** Begin RAW DATA **

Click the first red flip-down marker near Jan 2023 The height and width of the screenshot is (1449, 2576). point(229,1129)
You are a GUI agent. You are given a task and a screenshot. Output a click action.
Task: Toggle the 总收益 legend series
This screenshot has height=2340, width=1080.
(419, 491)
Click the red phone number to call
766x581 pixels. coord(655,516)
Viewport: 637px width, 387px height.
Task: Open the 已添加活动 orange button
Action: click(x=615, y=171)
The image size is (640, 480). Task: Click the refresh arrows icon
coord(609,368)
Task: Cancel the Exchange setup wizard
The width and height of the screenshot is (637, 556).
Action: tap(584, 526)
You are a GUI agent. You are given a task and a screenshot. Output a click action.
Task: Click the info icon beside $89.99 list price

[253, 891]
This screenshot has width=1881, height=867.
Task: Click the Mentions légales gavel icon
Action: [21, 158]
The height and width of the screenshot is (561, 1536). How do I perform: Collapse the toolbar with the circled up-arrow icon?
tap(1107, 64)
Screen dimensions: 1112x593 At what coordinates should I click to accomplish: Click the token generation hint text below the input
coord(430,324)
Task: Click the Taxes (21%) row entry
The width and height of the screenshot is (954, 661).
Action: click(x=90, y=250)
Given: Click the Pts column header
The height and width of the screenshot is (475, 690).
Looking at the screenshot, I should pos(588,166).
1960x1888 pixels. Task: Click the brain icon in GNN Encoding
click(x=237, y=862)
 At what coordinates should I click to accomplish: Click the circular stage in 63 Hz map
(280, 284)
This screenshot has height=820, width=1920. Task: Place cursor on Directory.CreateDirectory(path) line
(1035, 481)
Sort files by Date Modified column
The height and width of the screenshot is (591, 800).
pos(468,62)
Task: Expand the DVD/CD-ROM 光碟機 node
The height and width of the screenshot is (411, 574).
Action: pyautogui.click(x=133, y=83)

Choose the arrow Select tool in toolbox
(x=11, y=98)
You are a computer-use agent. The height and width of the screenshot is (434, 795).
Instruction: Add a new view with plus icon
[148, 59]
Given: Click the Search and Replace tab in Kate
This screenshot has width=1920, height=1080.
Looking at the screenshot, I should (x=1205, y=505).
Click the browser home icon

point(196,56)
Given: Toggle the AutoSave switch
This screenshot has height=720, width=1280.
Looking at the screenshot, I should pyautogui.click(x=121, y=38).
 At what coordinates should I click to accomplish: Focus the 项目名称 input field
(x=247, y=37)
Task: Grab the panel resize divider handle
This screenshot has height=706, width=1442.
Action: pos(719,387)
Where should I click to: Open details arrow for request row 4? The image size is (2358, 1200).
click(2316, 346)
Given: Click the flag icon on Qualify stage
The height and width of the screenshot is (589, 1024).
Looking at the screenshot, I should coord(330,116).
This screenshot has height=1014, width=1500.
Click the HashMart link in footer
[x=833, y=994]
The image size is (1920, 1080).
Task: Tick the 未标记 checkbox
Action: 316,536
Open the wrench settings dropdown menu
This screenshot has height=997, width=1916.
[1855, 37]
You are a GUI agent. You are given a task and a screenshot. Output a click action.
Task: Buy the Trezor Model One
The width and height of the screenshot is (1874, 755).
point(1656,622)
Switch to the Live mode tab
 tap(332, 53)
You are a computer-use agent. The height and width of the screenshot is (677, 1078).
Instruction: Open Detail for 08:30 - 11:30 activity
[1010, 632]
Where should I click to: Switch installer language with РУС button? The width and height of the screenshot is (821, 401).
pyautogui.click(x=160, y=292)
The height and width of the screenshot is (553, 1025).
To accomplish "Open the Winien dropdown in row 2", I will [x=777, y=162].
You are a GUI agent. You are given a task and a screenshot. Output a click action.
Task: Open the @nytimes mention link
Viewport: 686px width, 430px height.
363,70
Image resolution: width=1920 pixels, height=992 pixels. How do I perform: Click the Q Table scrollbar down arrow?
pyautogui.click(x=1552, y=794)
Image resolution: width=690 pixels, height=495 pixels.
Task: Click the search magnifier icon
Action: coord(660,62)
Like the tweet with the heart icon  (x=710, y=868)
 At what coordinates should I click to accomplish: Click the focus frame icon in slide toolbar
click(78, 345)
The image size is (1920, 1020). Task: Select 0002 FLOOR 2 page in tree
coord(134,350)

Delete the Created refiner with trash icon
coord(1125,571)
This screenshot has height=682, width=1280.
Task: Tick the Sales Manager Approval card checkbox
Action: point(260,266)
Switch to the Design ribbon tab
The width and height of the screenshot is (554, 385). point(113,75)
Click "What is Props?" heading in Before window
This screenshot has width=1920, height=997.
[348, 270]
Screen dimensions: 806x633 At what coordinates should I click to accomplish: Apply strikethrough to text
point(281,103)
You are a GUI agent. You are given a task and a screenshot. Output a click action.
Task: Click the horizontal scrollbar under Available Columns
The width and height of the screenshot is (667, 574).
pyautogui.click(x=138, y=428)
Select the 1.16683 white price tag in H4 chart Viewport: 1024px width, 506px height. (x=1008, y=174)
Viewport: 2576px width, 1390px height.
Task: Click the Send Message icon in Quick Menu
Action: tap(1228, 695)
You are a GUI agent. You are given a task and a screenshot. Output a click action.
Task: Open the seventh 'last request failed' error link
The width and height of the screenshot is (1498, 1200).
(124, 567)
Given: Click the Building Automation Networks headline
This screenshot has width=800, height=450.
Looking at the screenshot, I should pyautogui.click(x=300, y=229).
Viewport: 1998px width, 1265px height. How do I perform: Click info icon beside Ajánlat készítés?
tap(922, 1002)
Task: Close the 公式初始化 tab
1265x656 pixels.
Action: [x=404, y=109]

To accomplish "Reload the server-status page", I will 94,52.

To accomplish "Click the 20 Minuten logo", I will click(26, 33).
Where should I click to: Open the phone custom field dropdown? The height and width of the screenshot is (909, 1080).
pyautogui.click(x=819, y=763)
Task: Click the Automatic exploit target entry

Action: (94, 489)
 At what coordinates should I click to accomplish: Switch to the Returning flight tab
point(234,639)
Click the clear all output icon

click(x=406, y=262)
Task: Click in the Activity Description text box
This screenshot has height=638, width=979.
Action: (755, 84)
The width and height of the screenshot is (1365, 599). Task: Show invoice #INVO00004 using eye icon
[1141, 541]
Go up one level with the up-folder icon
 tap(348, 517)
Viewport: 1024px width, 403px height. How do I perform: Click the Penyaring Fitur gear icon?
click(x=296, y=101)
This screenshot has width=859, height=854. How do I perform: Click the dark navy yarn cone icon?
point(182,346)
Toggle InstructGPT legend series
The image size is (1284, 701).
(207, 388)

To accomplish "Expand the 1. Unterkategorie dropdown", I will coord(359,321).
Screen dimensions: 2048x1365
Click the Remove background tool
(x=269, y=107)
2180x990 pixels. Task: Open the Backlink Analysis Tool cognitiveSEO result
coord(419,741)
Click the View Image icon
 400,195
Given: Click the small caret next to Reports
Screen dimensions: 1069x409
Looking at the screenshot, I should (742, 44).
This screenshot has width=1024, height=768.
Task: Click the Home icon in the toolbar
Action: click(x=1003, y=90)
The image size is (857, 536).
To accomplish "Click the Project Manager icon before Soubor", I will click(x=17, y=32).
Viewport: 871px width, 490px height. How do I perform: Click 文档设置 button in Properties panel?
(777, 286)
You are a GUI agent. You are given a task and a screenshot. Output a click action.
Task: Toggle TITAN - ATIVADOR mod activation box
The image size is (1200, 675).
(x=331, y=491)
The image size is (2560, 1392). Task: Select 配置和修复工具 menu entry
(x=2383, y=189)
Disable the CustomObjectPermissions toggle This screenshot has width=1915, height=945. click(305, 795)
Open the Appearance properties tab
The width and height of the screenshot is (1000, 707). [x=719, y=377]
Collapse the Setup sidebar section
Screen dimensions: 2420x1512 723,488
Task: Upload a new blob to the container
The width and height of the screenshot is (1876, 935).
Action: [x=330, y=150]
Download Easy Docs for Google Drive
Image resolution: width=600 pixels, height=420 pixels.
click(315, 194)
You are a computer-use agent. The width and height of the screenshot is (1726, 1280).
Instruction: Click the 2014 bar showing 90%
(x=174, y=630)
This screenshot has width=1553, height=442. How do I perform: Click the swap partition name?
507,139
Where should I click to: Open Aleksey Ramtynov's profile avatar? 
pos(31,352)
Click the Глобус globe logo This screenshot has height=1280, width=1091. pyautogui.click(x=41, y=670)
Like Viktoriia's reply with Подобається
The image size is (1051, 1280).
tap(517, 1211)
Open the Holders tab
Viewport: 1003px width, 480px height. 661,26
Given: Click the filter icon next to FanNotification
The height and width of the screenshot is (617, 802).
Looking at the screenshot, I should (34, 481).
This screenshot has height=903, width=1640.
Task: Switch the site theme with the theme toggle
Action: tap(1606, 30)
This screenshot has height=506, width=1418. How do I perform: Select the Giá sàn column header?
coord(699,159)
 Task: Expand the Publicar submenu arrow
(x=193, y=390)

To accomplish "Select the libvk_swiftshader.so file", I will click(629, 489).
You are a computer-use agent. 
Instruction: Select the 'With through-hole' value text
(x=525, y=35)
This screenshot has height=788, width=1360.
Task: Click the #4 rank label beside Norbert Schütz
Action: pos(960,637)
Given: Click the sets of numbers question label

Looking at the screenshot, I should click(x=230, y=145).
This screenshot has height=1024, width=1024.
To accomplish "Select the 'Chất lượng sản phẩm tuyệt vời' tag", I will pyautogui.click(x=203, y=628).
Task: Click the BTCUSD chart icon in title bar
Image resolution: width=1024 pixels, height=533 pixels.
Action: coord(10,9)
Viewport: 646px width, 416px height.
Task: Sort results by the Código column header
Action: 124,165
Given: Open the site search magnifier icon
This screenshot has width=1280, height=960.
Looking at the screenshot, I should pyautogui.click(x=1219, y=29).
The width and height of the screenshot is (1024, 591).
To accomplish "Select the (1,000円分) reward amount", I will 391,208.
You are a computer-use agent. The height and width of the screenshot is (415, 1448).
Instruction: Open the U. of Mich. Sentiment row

** End RAW DATA **

EXERCISE REQUIREMENTS >>
Return, unchanged, the stretch from the beginning of the records through the line that contains "Action: tap(584, 526)", including that line.

REPLY >>
Click the first red flip-down marker near Jan 2023 The height and width of the screenshot is (1449, 2576). point(229,1129)
You are a GUI agent. You are given a task and a screenshot. Output a click action.
Task: Toggle the 总收益 legend series
This screenshot has height=2340, width=1080.
(419, 491)
Click the red phone number to call
766x581 pixels. coord(655,516)
Viewport: 637px width, 387px height.
Task: Open the 已添加活动 orange button
Action: click(x=615, y=171)
The image size is (640, 480). Task: Click the refresh arrows icon
coord(609,368)
Task: Cancel the Exchange setup wizard
The width and height of the screenshot is (637, 556).
Action: tap(584, 526)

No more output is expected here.